BEGIN

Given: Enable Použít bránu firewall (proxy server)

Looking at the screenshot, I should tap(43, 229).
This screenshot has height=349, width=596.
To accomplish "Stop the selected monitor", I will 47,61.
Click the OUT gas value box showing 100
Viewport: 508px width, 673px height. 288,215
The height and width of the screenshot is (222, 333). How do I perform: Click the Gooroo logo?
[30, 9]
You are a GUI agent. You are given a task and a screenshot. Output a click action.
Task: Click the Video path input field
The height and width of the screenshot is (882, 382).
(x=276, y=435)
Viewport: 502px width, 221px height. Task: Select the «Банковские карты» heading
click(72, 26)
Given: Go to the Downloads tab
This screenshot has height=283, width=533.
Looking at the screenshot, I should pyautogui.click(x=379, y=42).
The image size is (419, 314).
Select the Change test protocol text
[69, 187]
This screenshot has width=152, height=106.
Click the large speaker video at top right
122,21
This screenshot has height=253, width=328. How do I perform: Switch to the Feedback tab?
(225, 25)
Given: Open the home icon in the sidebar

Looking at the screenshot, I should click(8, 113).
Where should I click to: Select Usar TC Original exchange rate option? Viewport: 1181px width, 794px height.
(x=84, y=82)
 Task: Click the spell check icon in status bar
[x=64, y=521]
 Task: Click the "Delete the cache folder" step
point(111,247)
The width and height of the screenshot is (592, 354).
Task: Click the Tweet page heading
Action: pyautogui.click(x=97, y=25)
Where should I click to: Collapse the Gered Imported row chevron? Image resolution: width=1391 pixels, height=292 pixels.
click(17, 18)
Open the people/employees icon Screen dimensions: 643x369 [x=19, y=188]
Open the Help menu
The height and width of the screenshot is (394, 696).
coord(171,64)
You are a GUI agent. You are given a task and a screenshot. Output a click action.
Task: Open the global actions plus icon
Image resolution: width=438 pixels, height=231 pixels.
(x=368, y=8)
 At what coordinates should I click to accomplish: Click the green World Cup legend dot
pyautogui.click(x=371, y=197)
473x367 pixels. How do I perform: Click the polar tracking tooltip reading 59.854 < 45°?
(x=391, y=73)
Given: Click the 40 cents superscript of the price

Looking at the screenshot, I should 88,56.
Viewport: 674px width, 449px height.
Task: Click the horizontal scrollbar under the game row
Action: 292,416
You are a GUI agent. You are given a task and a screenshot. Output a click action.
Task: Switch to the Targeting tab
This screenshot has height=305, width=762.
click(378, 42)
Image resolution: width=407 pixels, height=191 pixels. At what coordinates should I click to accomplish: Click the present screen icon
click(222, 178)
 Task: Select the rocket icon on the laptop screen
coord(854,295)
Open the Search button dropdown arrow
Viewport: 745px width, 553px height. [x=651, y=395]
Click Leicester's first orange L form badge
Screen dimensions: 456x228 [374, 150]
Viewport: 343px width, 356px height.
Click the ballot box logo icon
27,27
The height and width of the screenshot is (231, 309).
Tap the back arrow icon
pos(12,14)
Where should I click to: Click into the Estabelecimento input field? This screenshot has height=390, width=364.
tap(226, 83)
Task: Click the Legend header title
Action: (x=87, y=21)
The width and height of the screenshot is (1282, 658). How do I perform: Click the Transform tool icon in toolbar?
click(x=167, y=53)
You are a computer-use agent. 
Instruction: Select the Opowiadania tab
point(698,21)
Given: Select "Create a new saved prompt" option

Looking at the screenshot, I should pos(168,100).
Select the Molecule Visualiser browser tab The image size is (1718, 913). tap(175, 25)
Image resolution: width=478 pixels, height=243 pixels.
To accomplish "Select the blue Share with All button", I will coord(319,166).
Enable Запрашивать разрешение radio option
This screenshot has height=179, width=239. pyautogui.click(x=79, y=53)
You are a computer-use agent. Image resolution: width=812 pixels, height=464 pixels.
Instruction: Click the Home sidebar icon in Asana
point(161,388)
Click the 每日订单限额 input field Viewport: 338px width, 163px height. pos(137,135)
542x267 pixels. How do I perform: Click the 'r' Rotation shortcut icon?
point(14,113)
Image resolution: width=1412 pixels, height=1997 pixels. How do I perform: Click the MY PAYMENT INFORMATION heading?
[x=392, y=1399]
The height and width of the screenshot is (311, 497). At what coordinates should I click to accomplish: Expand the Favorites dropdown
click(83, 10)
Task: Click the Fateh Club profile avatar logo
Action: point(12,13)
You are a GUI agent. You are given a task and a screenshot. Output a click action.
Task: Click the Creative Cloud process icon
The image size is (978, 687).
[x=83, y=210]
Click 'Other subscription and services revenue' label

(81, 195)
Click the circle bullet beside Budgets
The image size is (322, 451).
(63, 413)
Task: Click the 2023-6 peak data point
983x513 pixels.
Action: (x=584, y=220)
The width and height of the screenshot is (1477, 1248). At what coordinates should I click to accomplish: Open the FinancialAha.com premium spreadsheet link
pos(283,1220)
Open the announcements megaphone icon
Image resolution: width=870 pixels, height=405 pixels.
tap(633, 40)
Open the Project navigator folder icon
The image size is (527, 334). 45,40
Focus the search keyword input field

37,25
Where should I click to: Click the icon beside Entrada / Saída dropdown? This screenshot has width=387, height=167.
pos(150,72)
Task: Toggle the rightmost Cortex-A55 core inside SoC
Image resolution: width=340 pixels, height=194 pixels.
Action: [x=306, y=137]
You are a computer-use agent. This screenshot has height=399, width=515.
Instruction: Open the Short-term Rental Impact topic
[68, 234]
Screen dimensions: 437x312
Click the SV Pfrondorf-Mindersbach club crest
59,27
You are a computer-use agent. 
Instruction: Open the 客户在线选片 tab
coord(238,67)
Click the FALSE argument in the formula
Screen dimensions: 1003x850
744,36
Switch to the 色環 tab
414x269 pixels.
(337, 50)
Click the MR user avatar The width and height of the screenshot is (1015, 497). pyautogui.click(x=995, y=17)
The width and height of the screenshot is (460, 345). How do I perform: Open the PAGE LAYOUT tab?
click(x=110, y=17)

END

[WHAT IS EXPECTED] Write the material out once more, exactly as it reads.

[FINAL ANSWER]
Given: Enable Použít bránu firewall (proxy server)

Looking at the screenshot, I should tap(43, 229).
This screenshot has height=349, width=596.
To accomplish "Stop the selected monitor", I will 47,61.
Click the OUT gas value box showing 100
Viewport: 508px width, 673px height. 288,215
The height and width of the screenshot is (222, 333). How do I perform: Click the Gooroo logo?
[30, 9]
You are a GUI agent. You are given a task and a screenshot. Output a click action.
Task: Click the Video path input field
The height and width of the screenshot is (882, 382).
(x=276, y=435)
Viewport: 502px width, 221px height. Task: Select the «Банковские карты» heading
click(72, 26)
Given: Go to the Downloads tab
This screenshot has height=283, width=533.
Looking at the screenshot, I should pyautogui.click(x=379, y=42).
The image size is (419, 314).
Select the Change test protocol text
[69, 187]
This screenshot has width=152, height=106.
Click the large speaker video at top right
122,21
This screenshot has height=253, width=328. How do I perform: Switch to the Feedback tab?
(225, 25)
Given: Open the home icon in the sidebar

Looking at the screenshot, I should click(8, 113).
Where should I click to: Select Usar TC Original exchange rate option? Viewport: 1181px width, 794px height.
(x=84, y=82)
 Task: Click the spell check icon in status bar
[x=64, y=521]
 Task: Click the "Delete the cache folder" step
point(111,247)
The width and height of the screenshot is (592, 354).
Task: Click the Tweet page heading
Action: pyautogui.click(x=97, y=25)
Where should I click to: Collapse the Gered Imported row chevron? Image resolution: width=1391 pixels, height=292 pixels.
click(17, 18)
Open the people/employees icon Screen dimensions: 643x369 [x=19, y=188]
Open the Help menu
The height and width of the screenshot is (394, 696).
coord(171,64)
You are a GUI agent. You are given a task and a screenshot. Output a click action.
Task: Open the global actions plus icon
Image resolution: width=438 pixels, height=231 pixels.
(x=368, y=8)
 At what coordinates should I click to accomplish: Click the green World Cup legend dot
pyautogui.click(x=371, y=197)
473x367 pixels. How do I perform: Click the polar tracking tooltip reading 59.854 < 45°?
(x=391, y=73)
Given: Click the 40 cents superscript of the price

Looking at the screenshot, I should 88,56.
Viewport: 674px width, 449px height.
Task: Click the horizontal scrollbar under the game row
Action: 292,416
You are a GUI agent. You are given a task and a screenshot. Output a click action.
Task: Switch to the Targeting tab
This screenshot has height=305, width=762.
click(378, 42)
Image resolution: width=407 pixels, height=191 pixels. At what coordinates should I click to accomplish: Click the present screen icon
click(222, 178)
 Task: Select the rocket icon on the laptop screen
coord(854,295)
Open the Search button dropdown arrow
Viewport: 745px width, 553px height. [x=651, y=395]
Click Leicester's first orange L form badge
Screen dimensions: 456x228 [374, 150]
Viewport: 343px width, 356px height.
Click the ballot box logo icon
27,27
The height and width of the screenshot is (231, 309).
Tap the back arrow icon
pos(12,14)
Where should I click to: Click into the Estabelecimento input field? This screenshot has height=390, width=364.
tap(226, 83)
Task: Click the Legend header title
Action: (x=87, y=21)
The width and height of the screenshot is (1282, 658). How do I perform: Click the Transform tool icon in toolbar?
click(x=167, y=53)
You are a computer-use agent. 
Instruction: Select the Opowiadania tab
point(698,21)
Given: Select "Create a new saved prompt" option

Looking at the screenshot, I should pos(168,100).
Select the Molecule Visualiser browser tab The image size is (1718, 913). tap(175, 25)
Image resolution: width=478 pixels, height=243 pixels.
To accomplish "Select the blue Share with All button", I will coord(319,166).
Enable Запрашивать разрешение radio option
This screenshot has height=179, width=239. pyautogui.click(x=79, y=53)
You are a computer-use agent. Image resolution: width=812 pixels, height=464 pixels.
Instruction: Click the Home sidebar icon in Asana
point(161,388)
Click the 每日订单限额 input field Viewport: 338px width, 163px height. pos(137,135)
542x267 pixels. How do I perform: Click the 'r' Rotation shortcut icon?
point(14,113)
Image resolution: width=1412 pixels, height=1997 pixels. How do I perform: Click the MY PAYMENT INFORMATION heading?
[x=392, y=1399]
The height and width of the screenshot is (311, 497). At what coordinates should I click to accomplish: Expand the Favorites dropdown
click(83, 10)
Task: Click the Fateh Club profile avatar logo
Action: point(12,13)
You are a GUI agent. You are given a task and a screenshot. Output a click action.
Task: Click the Creative Cloud process icon
The image size is (978, 687).
[x=83, y=210]
Click 'Other subscription and services revenue' label

(81, 195)
Click the circle bullet beside Budgets
The image size is (322, 451).
(63, 413)
Task: Click the 2023-6 peak data point
983x513 pixels.
Action: (x=584, y=220)
The width and height of the screenshot is (1477, 1248). At what coordinates should I click to accomplish: Open the FinancialAha.com premium spreadsheet link
pos(283,1220)
Open the announcements megaphone icon
Image resolution: width=870 pixels, height=405 pixels.
tap(633, 40)
Open the Project navigator folder icon
The image size is (527, 334). 45,40
Focus the search keyword input field

37,25
Where should I click to: Click the icon beside Entrada / Saída dropdown? This screenshot has width=387, height=167.
pos(150,72)
Task: Toggle the rightmost Cortex-A55 core inside SoC
Image resolution: width=340 pixels, height=194 pixels.
Action: [x=306, y=137]
You are a computer-use agent. This screenshot has height=399, width=515.
Instruction: Open the Short-term Rental Impact topic
[68, 234]
Screen dimensions: 437x312
Click the SV Pfrondorf-Mindersbach club crest
59,27
You are a computer-use agent. 
Instruction: Open the 客户在线选片 tab
coord(238,67)
Click the FALSE argument in the formula
Screen dimensions: 1003x850
744,36
Switch to the 色環 tab
414x269 pixels.
(337, 50)
Click the MR user avatar The width and height of the screenshot is (1015, 497). pyautogui.click(x=995, y=17)
The width and height of the screenshot is (460, 345). How do I perform: Open the PAGE LAYOUT tab?
click(x=110, y=17)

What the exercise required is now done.